Ministro proíbe estados e órgãos de criarem novas verbas para driblar o limite de R$ 46,3 mil; decisão congela retroativos e exige que o Congresso aprove lei nacional sobre o tema.
Com o prazo de 60 dias para a revisão de folhas de pagamento em curso, Dino decidiu agir preventivamente para impedir que novas leis surjam enquanto o pente-fino acontece.
🚫 As principais proibições da nova decisão

Dino foi cirúrgico ao listar o que não pode mais ser feito pelas autoridades públicas:
- Novas Leis e Atos: Proibida a criação de qualquer legislação ou portaria que institua bônus, auxílios ou indenizações que, somados, ultrapassem o teto.
- Direitos Pretéritos (Retroativos): Veda o reconhecimento de supostos direitos do passado que gerariam pagamentos vultosos agora, a menos que já estivessem sendo pagos antes da liminar.
- Autonomia Não é Soberania: A regra vale para todos: Judiciário, Ministério Público, Defensorias e Tribunais de Contas, acabando com a interpretação de que órgãos autônomos poderiam gerir seus próprios limites.
⚖️ O Papel do Congresso Nacional

A decisão de Dino coloca pressão direta sobre os parlamentares.
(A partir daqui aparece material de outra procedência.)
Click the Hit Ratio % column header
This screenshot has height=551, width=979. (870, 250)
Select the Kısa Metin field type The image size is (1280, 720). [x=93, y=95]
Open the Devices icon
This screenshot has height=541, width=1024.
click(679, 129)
O ministro estabeleceu que:
- Vácuo Legislativo: Até que o Congresso aprove uma lei nacional unificando o que conta ou não para o teto, nenhuma norma nova pode ser editada.
- Regulamentação Definitiva: O objetivo é acabar com a “colcha de retalhos” jurídica, onde cada estado ou categoria cria suas próprias regras de isenção.
📉 Impacto no Orçamento

A revisão determinada por Dino pode gerar uma economia bilionária para os cofres públicos. No caso de Pernambuco, como vimos recentemente na ação contra a Alepe, apenas uma emenda tentando driblar o teto custaria mais de R$ 100 milhões por ano. Multiplicando isso por todos os estados e órgãos federais, o valor recuperado pode ser o maior ajuste fiscal “moralizador” da década.
🏛️ Conexão com o Caso de Pernambuco

Esta decisão de Dino reforça a posição do Governo de Pernambuco na ação contra a Alepe que mencionamos anteriormente. Se a emenda da Assembleia Legislativa de PE for considerada uma “legislação nova sobre parcelas que ultrapassam o teto”, ela entra diretamente na proibição de Dino, facilitando o trabalho do ministro André Mendonça no STF.